Of course, sometimes it’s the snakes that are the prey!  Just outside Bear Creek last June, we saw a regal but juvenile Cooper’s Hawk which had successfully caught what appeared to be an Eastern Garter Snake (Thamnophis sirtalis). Cooper’s Hawks  chase medium-sized birds, their preferred prey,  through the trees and eat them if they’re successful. According to the Cornell Ornithology Lab, these chases result in a signficant number of Cooper’s Hawks fracturing their wishbones, even though they are very skillful flyers.  They can also make a meal of small mammals and snakes when necessary.  This young hawk is doing what Cooper’s Hawks do with prey, holding it away from its body until it’s dead. Always good to diversify your diet, I suppose.

cr cooper's hawk with snake
A young Cooper’s Hawk is about to make a meal of an Eastern Garter Snake.

COMING ATTRACTIONS:

Earlier I mentioned Native Plant Beds.  When you visit the park from Snell Road, take a tour of the two Native Plant Beds to the north and south of the shed, as well as the native plants in the driveway circle.  Ben’s found some very easy-to-read, attractive plant signs that will help you identify some of what you are seeing.  I’m looking forward to the bloom of the Blue-eyed Grass (Sisyrinchium angustifolium), delicate blue flowers balancing on grass stems!

Blue-eyed Grass
The Blue-eyed Grass in the Native Plant Bed south of the shed is preparing to open its beautiful blue eyes at the tips of the grassy leaves.

Out in the fields, The Common Milkweed (Asclepias syriaca) has big, beautiful buds which open into their hearty, dusty pink flowers shortly.  Don’t you love how the green leaves have pink veins down the middle of them? (You can see that clearly in the bottom leaf here.)

milkweed
Milkweed buds are getting ready to open their dusty pink flowers all over Bear Creek.

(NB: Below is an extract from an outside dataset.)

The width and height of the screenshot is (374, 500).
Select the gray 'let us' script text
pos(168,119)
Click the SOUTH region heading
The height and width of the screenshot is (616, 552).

And in the marsh and other wet areas, the native Button Bush (Cephalanthus occidentalis) is producing its perfectly round buds.  By mid-July, they will burst into bigger balls covered with tiny white flowers, each shooting out a long yellow-tipped stamen, looking like exploding fireworks or the old-fashioned sputnik!

button bush buds
In mid-July, the native Button Bush will burst into balls of many tiny white flowers each shooting out a long, yellow-tipped stamen. They’ll look like little sputniks!

I hope you’ll find the time some quiet afternoon to let yourself rest in the soothing sounds and beautiful sights of a walk in Bear Creek on a summer day. Or get your heart pumping at the site of a hunting hawk or a snake weaving its way through tall grass.   Time in nature is never wasted.